Wednesday, June 7, 2017 – The Eve of Comey, Spinners and Twitter
I purchased one of these spinner things for $3.00 the other day.
It is called Stress Gear for use at office, home and school. I am having a gross of them shipped to Washington D.C. Half (do the John Wax math) are labeled as such:
For the Congressional Hearings: For those attending former FBI Director, James Comey’s hearing(s) with this note:
Thank you, Mr. Comey. Stay calm and carry on regardless. He gets a red, white and blue one.
The remainder is to be sent to The White House. Jared is to receive the red one (not pictured).
The Glow in the Dark one, as I have, is to be delivered to President Twitter with the following note:
Dear Twitter-in-Chief,
This new secret communication device is better for firing off senseless statements of 140 characters in the middle of the night – or early morning depending on your perspective or what time it is in Russia.

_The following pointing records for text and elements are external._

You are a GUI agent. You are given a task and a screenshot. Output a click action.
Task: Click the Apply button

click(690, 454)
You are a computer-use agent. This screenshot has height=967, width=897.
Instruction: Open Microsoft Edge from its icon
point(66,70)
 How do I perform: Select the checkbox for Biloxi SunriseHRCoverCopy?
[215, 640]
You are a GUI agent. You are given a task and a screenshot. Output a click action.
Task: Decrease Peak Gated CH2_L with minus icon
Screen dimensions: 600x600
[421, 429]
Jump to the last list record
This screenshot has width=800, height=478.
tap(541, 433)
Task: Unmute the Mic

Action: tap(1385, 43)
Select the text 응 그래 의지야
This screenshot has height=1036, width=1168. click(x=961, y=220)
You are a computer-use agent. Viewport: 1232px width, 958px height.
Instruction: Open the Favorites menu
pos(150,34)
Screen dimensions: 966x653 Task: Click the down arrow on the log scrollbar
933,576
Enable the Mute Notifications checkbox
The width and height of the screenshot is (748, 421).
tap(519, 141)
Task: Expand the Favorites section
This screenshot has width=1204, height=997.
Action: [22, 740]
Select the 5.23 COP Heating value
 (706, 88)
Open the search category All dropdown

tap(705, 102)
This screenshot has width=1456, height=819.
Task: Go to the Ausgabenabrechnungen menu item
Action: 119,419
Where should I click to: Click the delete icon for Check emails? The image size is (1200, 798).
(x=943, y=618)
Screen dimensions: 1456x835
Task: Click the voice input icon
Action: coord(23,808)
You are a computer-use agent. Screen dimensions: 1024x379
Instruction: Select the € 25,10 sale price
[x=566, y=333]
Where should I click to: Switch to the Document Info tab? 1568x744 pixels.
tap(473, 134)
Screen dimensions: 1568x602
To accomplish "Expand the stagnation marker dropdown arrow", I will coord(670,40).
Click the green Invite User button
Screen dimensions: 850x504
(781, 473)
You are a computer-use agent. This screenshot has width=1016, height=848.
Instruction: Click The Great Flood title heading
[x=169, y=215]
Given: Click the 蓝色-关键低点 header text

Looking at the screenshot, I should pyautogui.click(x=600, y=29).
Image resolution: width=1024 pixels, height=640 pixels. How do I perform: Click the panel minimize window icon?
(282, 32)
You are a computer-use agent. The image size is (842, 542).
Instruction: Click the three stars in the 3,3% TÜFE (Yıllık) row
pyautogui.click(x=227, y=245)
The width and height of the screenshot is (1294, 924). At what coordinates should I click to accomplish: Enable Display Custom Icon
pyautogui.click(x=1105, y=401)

This orange (like your hair) glow in the dark one sends a signal to the Universe as it spins in your little hands giving all of the other aliens and non people like Democrats access to The WH Spin. Be sure Sean Spicer and Kellyanne Conman get a spinner. This special model is able to distinguish between fake and real news and sends only the real news and not altered facts. The others can be distributed at random.
The reverse of the package reads:
“Helps focus; Relieves boredom, anxiety and stress and Great for ADHD, ADD, and Autism.” All of this is untrue and unsubstantiated as most of your thoughts and Tweets are. And since you exhibit tendencies of all these serious conditions, I thought this specially designed communication device would be something you would enjoy and could use.
Please use this during former FBI Comey’s testimony tomorrow instead of Twitter. Just keep spinning.
Oh yes. Your entire WH staff can take their spinner with them when they leave – one way or another on their way to egret.